> Task requirements: Give back an exact copy of the lines in the records below, from the line that has "get in touch (375, 2)" through the line that has "If You Have", and nothing besides.

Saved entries
***

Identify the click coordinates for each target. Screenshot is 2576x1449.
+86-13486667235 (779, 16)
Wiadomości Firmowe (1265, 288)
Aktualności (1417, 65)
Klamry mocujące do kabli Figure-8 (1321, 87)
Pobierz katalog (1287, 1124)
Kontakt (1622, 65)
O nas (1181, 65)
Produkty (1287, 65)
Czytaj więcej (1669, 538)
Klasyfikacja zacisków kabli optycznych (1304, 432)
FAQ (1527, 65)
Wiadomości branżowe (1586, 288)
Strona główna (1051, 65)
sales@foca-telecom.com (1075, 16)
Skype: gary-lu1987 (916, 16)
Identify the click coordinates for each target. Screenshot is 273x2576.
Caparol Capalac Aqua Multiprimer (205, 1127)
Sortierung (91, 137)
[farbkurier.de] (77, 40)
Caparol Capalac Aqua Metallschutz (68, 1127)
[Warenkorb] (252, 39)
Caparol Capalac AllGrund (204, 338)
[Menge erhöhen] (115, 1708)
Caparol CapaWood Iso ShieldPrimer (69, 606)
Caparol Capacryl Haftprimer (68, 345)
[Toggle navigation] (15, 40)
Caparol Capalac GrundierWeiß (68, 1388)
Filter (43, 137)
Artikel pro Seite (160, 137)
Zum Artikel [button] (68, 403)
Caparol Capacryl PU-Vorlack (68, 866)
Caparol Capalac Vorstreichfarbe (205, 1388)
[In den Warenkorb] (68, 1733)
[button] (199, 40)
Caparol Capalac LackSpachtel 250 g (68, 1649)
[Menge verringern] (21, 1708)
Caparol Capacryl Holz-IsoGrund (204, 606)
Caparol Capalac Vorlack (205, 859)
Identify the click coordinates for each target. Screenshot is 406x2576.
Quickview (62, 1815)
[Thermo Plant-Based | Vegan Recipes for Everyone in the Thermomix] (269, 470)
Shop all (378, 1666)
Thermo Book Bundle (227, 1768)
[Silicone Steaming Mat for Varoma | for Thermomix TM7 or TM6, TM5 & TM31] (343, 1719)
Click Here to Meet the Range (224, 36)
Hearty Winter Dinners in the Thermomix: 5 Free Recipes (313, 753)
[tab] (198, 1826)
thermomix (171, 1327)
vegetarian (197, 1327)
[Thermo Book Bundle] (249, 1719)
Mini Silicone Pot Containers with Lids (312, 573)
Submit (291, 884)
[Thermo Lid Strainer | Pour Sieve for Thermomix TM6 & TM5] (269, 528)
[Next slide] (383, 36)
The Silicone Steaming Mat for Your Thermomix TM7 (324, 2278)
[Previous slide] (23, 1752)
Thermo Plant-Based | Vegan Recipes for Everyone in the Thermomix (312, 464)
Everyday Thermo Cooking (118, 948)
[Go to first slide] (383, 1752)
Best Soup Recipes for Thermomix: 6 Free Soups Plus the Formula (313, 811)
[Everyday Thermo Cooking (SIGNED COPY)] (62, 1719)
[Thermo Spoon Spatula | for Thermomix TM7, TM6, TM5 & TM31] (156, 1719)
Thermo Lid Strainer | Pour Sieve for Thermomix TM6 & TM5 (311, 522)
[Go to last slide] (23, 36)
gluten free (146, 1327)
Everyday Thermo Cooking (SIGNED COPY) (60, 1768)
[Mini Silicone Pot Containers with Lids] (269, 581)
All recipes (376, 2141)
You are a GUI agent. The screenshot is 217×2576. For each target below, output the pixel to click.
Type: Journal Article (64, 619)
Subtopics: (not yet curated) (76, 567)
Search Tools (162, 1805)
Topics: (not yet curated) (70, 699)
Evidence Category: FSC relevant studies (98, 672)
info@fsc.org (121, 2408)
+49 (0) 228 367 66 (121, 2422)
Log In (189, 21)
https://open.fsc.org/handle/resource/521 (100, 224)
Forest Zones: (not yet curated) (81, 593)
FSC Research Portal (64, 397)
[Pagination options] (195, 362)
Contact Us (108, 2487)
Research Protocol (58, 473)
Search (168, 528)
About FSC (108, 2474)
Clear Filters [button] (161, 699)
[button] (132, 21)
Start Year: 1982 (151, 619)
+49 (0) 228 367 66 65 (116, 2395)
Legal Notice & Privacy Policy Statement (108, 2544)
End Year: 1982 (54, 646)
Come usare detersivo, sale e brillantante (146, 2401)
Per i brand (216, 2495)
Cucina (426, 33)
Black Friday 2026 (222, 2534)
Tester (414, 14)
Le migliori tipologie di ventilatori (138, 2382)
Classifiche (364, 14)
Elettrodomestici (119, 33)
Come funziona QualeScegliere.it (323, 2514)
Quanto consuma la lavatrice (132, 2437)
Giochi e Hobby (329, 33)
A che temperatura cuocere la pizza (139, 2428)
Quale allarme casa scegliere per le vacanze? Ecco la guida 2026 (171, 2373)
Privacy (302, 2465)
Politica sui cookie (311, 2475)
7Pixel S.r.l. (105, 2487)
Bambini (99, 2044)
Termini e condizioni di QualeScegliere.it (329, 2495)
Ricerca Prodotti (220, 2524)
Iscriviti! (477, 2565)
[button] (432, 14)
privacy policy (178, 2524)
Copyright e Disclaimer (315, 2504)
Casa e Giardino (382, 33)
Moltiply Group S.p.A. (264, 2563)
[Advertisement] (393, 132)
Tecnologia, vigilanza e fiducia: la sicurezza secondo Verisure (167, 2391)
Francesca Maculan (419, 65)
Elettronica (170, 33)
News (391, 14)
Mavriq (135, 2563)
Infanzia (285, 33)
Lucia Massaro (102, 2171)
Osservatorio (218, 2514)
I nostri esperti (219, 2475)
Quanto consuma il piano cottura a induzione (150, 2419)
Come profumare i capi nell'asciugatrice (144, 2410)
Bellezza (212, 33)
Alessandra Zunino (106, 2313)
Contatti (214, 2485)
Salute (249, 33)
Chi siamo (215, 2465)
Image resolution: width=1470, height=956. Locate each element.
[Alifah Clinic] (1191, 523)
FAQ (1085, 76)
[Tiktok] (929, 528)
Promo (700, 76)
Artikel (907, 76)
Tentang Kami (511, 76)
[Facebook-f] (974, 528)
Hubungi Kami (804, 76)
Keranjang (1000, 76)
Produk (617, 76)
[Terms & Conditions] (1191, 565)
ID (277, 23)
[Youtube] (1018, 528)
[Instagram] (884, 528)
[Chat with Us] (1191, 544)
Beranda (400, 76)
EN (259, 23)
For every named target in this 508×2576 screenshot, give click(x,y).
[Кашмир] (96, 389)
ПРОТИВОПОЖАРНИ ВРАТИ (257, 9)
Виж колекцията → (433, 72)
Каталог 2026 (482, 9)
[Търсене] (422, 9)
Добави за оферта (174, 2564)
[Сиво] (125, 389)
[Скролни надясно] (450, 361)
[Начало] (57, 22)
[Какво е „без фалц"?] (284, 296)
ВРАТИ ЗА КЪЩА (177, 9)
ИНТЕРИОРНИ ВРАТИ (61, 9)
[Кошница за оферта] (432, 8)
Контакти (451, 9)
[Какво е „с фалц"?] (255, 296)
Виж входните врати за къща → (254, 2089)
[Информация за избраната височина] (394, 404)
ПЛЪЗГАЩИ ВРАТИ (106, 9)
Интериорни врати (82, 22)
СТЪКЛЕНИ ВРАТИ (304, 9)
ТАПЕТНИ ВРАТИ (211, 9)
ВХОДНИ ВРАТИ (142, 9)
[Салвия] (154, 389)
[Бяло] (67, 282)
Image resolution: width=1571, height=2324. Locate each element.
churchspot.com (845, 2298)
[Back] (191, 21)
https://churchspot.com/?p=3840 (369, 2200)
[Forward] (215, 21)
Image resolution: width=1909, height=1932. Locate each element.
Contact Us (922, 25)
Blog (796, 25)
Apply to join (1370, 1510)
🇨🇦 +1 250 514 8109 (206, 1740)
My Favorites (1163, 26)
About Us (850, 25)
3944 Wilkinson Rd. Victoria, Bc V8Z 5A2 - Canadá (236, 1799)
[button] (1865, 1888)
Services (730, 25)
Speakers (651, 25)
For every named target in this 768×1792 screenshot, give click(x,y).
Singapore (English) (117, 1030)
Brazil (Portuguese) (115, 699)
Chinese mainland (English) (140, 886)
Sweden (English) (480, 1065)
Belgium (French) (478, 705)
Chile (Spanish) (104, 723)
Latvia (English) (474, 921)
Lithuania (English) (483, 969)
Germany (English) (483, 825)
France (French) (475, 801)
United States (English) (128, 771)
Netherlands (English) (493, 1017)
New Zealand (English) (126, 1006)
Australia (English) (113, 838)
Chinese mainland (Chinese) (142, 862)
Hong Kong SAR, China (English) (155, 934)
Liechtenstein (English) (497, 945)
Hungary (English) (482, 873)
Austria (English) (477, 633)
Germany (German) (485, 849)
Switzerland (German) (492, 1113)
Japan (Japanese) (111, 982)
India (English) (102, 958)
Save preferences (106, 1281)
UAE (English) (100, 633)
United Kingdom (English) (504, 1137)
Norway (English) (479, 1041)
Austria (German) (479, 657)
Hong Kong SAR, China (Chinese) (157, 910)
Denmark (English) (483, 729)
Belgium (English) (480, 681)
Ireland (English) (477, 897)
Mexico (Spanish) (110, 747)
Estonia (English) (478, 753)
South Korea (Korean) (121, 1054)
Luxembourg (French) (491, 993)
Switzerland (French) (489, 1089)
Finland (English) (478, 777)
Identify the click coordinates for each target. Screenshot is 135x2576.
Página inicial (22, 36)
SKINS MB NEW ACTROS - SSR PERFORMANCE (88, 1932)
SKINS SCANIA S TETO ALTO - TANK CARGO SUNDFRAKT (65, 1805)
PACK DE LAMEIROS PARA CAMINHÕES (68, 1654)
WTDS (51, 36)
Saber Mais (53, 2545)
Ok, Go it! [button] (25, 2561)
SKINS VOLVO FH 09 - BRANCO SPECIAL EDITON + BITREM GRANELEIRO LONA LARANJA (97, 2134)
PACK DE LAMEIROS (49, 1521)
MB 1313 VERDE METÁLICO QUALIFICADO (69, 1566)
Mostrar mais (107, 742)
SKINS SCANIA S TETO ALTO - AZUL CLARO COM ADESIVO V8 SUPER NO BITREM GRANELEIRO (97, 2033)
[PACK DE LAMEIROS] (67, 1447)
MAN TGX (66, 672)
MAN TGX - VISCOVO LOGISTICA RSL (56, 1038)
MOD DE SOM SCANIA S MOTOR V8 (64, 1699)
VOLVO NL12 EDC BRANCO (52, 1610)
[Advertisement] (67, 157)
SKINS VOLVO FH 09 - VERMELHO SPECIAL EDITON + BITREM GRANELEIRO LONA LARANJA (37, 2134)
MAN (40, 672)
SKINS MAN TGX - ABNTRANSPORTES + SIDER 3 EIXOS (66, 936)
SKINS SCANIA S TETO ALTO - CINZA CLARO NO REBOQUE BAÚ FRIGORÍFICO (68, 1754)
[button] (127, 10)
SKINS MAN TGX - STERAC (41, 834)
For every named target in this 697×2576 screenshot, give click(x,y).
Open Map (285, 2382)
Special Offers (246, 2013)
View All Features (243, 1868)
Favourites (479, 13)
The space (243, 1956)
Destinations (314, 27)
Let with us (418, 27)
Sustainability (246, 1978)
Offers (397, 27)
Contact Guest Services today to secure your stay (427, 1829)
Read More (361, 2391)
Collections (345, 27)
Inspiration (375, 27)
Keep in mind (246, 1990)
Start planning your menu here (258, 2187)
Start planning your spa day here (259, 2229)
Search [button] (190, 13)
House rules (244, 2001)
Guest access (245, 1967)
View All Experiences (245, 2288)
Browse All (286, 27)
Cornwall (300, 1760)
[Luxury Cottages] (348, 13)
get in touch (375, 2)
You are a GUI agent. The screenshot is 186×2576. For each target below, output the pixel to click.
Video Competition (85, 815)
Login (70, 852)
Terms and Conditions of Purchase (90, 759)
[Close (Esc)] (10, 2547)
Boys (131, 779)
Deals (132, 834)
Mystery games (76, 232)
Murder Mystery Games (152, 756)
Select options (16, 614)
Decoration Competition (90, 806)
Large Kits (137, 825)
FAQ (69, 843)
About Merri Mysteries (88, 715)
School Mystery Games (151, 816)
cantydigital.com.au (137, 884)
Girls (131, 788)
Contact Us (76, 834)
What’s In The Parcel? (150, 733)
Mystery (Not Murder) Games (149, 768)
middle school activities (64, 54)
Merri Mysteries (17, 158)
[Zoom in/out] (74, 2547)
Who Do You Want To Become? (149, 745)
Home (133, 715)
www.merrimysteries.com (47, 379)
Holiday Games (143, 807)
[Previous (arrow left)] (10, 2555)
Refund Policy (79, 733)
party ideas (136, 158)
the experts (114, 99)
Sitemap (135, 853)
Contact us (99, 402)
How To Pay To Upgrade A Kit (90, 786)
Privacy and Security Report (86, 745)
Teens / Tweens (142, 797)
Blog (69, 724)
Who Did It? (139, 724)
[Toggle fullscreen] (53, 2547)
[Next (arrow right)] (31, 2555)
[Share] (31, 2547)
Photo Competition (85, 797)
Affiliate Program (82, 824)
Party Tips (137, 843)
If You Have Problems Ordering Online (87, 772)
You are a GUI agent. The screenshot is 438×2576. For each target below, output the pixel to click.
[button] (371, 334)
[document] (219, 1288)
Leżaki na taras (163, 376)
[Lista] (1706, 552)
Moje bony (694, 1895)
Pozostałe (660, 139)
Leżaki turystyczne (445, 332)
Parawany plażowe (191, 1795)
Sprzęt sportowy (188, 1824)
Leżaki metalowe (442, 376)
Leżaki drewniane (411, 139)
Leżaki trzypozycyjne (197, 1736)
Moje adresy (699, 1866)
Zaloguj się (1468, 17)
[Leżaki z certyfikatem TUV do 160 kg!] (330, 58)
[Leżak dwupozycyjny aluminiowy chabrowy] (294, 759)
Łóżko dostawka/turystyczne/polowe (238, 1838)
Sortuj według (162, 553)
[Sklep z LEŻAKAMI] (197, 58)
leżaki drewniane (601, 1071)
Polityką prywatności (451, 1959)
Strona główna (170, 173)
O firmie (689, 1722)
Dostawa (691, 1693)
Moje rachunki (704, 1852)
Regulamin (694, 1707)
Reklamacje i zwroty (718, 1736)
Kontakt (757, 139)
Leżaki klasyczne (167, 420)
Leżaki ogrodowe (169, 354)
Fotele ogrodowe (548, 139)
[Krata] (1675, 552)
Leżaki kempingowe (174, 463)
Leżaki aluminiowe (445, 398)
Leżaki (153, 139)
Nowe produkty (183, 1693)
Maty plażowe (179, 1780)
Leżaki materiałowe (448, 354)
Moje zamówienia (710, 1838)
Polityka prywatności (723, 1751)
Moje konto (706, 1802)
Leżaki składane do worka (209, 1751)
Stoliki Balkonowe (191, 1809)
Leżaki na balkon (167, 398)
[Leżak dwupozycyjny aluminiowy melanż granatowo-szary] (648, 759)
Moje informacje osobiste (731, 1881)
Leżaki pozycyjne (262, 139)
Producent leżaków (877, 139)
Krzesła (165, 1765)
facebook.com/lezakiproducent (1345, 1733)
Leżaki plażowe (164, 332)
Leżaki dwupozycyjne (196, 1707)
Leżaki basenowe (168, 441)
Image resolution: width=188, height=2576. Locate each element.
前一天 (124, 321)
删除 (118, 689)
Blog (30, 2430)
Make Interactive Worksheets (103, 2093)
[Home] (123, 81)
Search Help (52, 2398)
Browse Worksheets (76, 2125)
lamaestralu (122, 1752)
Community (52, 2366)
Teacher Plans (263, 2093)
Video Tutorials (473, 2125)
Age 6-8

***

> Response below:
get in touch (375, 2)
You are a GUI agent. The screenshot is 186×2576. For each target below, output the pixel to click.
Video Competition (85, 815)
Login (70, 852)
Terms and Conditions of Purchase (90, 759)
[Close (Esc)] (10, 2547)
Boys (131, 779)
Deals (132, 834)
Mystery games (76, 232)
Murder Mystery Games (152, 756)
Select options (16, 614)
Decoration Competition (90, 806)
Large Kits (137, 825)
FAQ (69, 843)
About Merri Mysteries (88, 715)
School Mystery Games (151, 816)
cantydigital.com.au (137, 884)
Girls (131, 788)
Contact Us (76, 834)
What’s In The Parcel? (150, 733)
Mystery (Not Murder) Games (149, 768)
middle school activities (64, 54)
Merri Mysteries (17, 158)
[Zoom in/out] (74, 2547)
Who Do You Want To Become? (149, 745)
Home (133, 715)
www.merrimysteries.com (47, 379)
Holiday Games (143, 807)
[Previous (arrow left)] (10, 2555)
Refund Policy (79, 733)
party ideas (136, 158)
the experts (114, 99)
Sitemap (135, 853)
Contact us (99, 402)
How To Pay To Upgrade A Kit (90, 786)
Privacy and Security Report (86, 745)
Teens / Tweens (142, 797)
Blog (69, 724)
Who Did It? (139, 724)
[Toggle fullscreen] (53, 2547)
[Next (arrow right)] (31, 2555)
[Share] (31, 2547)
Photo Competition (85, 797)
Affiliate Program (82, 824)
Party Tips (137, 843)
If You Have Problems Ordering Online (87, 772)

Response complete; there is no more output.